绞股蓝总皂苷对阿霉素致心力衰竭大鼠心功能的影响
2014-09-12刘国平关宿东
葛 敏 刘国平 关宿东
(蚌埠医学院药理学教研室,安徽 蚌埠 233003)
阿霉素(ADR)被广泛用于治疗实质性及血液系统恶性肿瘤,但随着剂量的增加患者常伴有扩张型心肌病和充血性心力衰竭〔1,2〕,且预后很差,因而临床应用受到限制。绞股蓝属于葫芦科绞股蓝属植物,其主要药效成分为绞股蓝总皂苷(GP)。GP具有较强的抗氧化、抑制细胞内Ca2+超载〔3,4〕等多种药理作用。本研究旨在探讨GP对ADR致心力衰竭大鼠心脏功能的影响及作用机制。
1 材料与方法
1.1实验动物 SD大鼠50只,体重(232±13)g,由蚌埠医学院实验动物中心提供。
1.2实验药物和试剂 GP(纯度90%),购于惠州绿源公司;盐酸ADR:浙江海正药业有限公司生产(批号:070501)。ATPase试剂盒、琥珀酸脱氢酶(SDH)试剂盒和Ca2+-ATPase试剂盒购自南京建成生物工程研究所;RT-PCR试剂盒:宝生物(大连)有限公司;Trizol 100ml/瓶:Invitrogen公司;Tris-HCl购自美国Promega公司;其余试剂均为国产分析纯。
1.3动物模型制备 大鼠随机分为五组,即正常对照组(NC),ADR组,GP低、中、高剂量(L-GP、M-GP、H-GP)组,每组10只。具体处理如下:ADR给药方法:除NC组外,其余各组均腹腔注射ADR,2.5 mg/kg体重,隔日1次,共6次,累积剂量15 mg/kg体重,NC组给予等容量的生理盐水腹腔注射,隔日1次,共6次;GP给药方法:GP低、中、高剂量组分别在注射ADR半小时前给予0.5%、1%、2%GP 10 ml·kg-1·d-1灌胃,共6 w;对照组等量的生理盐水灌胃,1次/d,连续6 w。

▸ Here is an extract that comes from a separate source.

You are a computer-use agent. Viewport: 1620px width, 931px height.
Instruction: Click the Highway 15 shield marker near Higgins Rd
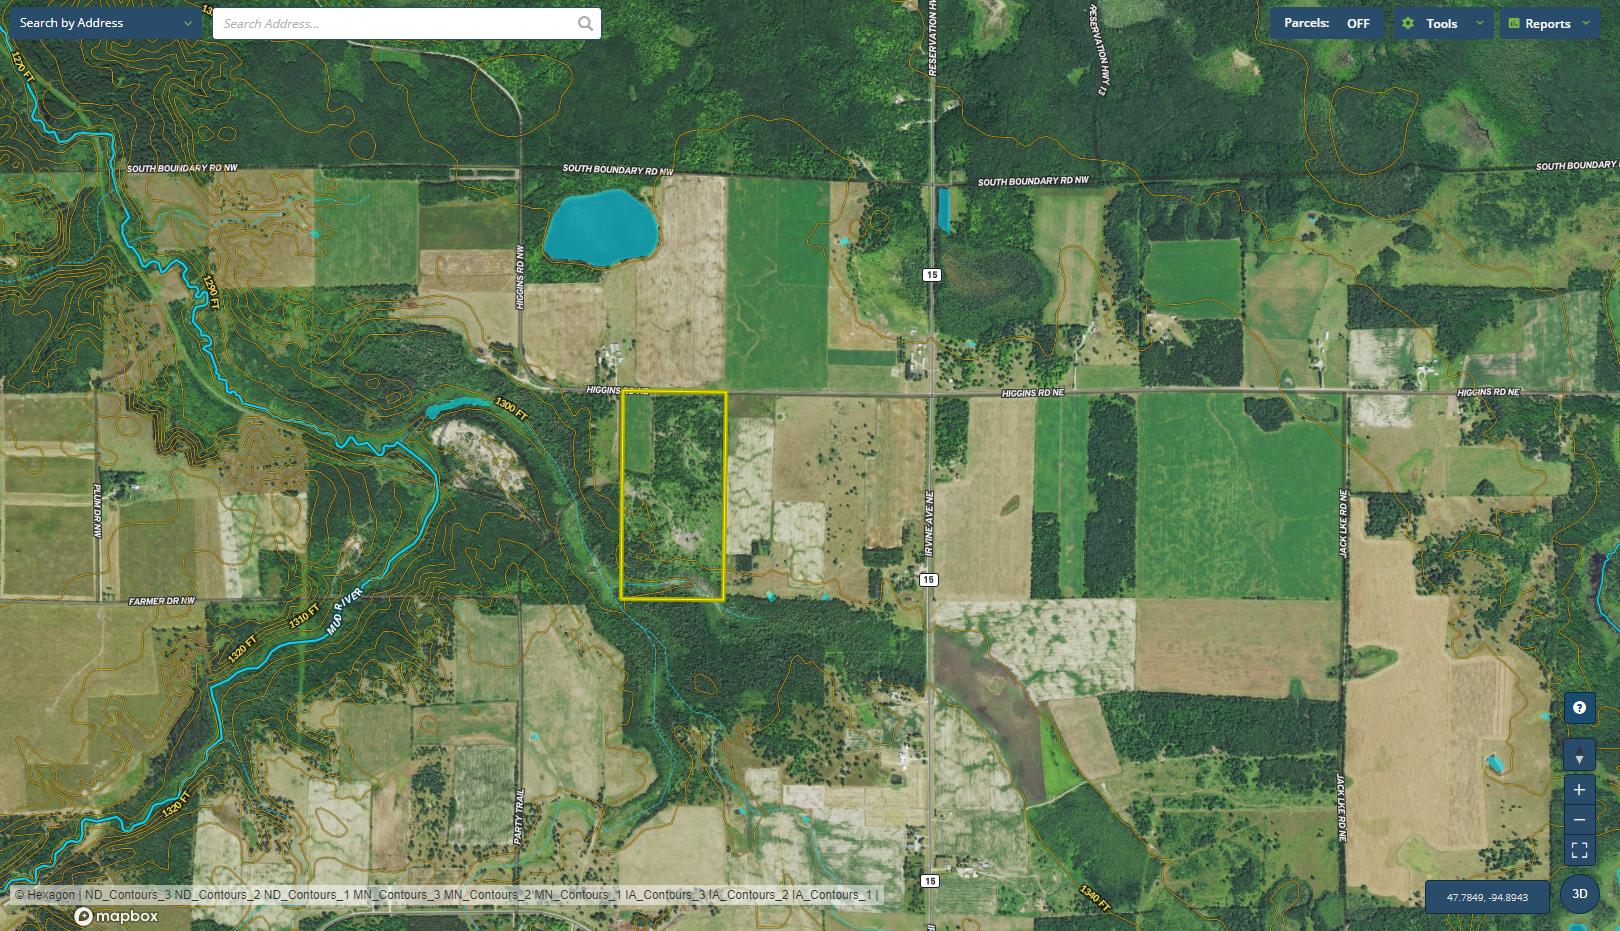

1.4心功能测定 实验第7周,20%乌拉坦5 ml/kg腹腔注射麻醉大鼠,肝素化(1%肝素1 ml/kg股静脉注入),手术游离出右侧颈总动脉,经其插入自制的心室插管(直径1 mm,充满1%肝素),描记血压曲线;再继续插入左心室,描记室内压曲线,自动分析处理左室收缩压(LVSP)、左室舒张末压(LVEDP)、心室内压最大上升/下降速率(±dp/dtmax)等数据。
1.5心肌组织ATPase和SDH活性测定 取其左心室肌,标本放置-80℃冰箱保存。心肌匀浆测定ATPase活性和SDH活性,蛋白定量采用考马斯亮蓝法,严格按照试剂盒说明书操作。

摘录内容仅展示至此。